## To do
Locate the line that contains "Life (691, 91)", then copy it and all later lines of the data below exactly, through the last one.
§ §
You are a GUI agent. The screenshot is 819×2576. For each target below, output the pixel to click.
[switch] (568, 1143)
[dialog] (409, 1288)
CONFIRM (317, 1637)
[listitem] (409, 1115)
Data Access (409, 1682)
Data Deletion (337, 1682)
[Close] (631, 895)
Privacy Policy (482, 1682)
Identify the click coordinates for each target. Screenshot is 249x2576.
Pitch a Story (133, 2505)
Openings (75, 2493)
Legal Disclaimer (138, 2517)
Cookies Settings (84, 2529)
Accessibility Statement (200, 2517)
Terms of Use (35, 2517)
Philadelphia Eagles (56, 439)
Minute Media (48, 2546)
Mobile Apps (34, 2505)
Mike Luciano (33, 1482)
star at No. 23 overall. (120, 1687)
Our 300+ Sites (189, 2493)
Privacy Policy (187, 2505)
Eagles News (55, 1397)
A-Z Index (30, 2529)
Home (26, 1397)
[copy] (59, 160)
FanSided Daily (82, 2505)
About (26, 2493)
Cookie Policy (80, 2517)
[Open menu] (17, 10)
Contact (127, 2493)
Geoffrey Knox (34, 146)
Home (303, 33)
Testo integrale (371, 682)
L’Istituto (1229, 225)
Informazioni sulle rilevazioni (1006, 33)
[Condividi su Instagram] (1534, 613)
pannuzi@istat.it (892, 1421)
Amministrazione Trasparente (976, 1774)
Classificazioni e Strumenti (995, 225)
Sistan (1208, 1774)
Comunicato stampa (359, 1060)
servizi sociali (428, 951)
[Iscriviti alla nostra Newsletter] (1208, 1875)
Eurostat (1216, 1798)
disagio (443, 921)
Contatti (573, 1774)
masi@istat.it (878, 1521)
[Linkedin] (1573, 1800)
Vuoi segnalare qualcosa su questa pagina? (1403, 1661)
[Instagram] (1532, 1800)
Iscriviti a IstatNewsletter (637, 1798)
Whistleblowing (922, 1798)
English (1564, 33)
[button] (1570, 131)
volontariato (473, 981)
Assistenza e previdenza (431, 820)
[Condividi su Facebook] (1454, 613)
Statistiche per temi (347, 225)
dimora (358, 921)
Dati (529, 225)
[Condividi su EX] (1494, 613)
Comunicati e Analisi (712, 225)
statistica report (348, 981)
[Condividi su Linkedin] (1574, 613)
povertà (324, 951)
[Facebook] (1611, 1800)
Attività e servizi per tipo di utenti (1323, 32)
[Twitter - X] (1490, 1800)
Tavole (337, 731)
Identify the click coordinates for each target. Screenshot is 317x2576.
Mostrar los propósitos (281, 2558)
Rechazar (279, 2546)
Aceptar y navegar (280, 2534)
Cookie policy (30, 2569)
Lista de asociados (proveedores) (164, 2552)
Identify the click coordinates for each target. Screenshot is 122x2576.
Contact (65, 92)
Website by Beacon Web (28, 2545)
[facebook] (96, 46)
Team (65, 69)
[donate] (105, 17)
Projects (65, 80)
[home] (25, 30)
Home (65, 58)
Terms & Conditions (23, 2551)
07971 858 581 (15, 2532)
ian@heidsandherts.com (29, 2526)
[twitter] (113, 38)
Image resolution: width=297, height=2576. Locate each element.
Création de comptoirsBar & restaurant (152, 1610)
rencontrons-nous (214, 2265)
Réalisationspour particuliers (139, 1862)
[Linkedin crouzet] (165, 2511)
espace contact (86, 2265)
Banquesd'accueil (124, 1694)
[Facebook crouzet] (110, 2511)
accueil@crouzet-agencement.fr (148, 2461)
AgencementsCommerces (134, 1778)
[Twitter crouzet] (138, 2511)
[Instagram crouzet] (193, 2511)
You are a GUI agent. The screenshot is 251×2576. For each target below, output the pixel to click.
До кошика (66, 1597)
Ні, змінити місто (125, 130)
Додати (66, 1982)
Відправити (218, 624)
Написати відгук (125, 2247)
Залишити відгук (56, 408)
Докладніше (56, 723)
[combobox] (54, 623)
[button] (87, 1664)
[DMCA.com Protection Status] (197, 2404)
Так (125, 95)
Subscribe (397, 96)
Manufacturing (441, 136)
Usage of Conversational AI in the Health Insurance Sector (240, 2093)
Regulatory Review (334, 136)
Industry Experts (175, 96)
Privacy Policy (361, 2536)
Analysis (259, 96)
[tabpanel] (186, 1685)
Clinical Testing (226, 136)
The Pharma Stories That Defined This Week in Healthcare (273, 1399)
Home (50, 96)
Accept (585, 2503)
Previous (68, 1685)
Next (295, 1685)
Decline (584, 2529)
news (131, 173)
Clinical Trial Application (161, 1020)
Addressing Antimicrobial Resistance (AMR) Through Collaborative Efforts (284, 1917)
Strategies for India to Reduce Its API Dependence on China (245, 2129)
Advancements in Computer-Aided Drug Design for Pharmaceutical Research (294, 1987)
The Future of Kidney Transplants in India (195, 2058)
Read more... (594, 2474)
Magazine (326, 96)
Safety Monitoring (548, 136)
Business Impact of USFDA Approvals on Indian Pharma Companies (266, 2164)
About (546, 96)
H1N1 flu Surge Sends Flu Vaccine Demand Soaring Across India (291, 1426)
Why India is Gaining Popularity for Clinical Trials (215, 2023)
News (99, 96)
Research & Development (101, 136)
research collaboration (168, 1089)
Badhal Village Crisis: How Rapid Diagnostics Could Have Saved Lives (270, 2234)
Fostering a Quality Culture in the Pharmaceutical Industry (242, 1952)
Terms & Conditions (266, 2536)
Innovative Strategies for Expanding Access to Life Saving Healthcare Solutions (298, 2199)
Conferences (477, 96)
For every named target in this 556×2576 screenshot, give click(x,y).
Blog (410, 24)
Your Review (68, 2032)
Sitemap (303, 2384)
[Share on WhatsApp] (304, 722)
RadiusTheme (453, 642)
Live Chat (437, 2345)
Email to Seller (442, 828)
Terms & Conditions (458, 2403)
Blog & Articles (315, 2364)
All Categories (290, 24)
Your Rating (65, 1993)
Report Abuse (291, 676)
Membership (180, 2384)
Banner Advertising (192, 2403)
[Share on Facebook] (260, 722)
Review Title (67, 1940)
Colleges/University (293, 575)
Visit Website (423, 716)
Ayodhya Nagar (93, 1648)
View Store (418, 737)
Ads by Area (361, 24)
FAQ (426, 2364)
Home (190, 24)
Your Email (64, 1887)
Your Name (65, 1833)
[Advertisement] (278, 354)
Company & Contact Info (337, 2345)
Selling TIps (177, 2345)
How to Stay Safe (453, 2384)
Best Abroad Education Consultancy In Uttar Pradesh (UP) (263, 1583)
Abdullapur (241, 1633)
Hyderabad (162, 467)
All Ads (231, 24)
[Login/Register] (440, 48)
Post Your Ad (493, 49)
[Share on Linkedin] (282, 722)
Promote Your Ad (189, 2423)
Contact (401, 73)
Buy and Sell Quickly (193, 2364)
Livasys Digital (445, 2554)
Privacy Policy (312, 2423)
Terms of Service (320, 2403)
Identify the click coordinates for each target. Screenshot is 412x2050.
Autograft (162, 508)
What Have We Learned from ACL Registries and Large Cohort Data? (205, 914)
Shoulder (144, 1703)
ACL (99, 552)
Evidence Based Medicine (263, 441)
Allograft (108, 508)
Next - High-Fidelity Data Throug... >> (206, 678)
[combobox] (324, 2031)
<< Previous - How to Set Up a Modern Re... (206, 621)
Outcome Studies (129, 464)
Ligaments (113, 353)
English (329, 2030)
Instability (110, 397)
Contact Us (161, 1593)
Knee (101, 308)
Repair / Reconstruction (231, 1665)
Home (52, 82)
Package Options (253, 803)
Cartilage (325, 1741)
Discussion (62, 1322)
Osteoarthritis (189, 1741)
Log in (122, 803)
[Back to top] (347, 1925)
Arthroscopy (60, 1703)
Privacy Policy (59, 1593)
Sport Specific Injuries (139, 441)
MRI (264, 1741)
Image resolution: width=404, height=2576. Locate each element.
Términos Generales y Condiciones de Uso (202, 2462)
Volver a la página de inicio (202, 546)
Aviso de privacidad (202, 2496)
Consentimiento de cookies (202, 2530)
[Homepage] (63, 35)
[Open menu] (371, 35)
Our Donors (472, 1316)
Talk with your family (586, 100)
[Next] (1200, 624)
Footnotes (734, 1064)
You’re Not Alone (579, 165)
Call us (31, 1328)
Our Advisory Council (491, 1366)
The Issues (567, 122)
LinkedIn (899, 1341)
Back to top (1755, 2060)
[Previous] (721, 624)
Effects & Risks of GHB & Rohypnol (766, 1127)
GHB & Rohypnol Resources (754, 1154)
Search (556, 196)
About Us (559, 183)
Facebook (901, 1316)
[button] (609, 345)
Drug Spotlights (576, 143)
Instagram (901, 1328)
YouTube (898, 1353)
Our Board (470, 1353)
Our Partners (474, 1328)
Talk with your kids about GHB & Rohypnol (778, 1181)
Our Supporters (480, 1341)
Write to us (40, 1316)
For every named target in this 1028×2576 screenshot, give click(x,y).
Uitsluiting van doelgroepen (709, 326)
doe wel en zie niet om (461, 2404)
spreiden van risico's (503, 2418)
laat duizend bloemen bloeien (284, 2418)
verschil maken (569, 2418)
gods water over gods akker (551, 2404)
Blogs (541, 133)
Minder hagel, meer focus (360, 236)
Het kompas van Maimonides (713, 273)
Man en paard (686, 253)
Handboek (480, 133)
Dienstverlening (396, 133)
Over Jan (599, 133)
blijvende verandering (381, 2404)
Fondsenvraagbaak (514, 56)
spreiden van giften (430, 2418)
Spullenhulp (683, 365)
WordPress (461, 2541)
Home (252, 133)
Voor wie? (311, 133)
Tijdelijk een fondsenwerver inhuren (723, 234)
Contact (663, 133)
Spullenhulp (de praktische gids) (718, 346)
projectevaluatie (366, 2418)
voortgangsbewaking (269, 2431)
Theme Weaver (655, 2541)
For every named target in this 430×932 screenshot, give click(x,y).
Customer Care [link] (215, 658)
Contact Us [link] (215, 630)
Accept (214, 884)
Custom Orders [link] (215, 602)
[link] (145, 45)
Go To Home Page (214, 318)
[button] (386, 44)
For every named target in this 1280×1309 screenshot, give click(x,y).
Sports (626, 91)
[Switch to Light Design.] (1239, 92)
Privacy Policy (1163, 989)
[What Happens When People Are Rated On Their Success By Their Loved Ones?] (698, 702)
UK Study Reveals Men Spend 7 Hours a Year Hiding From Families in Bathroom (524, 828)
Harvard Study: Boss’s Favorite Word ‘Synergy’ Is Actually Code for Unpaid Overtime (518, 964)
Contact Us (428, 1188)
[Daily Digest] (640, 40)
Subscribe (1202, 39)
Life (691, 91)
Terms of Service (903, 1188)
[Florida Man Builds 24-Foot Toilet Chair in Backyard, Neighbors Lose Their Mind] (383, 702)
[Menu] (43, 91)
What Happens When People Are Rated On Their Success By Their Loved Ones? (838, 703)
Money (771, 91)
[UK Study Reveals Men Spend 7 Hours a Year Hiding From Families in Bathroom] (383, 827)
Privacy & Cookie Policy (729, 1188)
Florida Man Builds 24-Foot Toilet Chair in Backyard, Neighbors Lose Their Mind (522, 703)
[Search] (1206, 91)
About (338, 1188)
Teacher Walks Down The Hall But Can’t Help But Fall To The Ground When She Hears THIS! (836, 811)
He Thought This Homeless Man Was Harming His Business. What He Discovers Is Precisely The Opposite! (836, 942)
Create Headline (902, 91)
§ §
## Finished exercise
Life (691, 91)
Terms of Service (903, 1188)
[Florida Man Builds 24-Foot Toilet Chair in Backyard, Neighbors Lose Their Mind] (383, 702)
[Menu] (43, 91)
What Happens When People Are Rated On Their Success By Their Loved Ones? (838, 703)
Money (771, 91)
[UK Study Reveals Men Spend 7 Hours a Year Hiding From Families in Bathroom] (383, 827)
Privacy & Cookie Policy (729, 1188)
Florida Man Builds 24-Foot Toilet Chair in Backyard, Neighbors Lose Their Mind (522, 703)
[Search] (1206, 91)
About (338, 1188)
Teacher Walks Down The Hall But Can’t Help But Fall To The Ground When She Hears THIS! (836, 811)
He Thought This Homeless Man Was Harming His Business. What He Discovers Is Precisely The Opposite! (836, 942)
Create Headline (902, 91)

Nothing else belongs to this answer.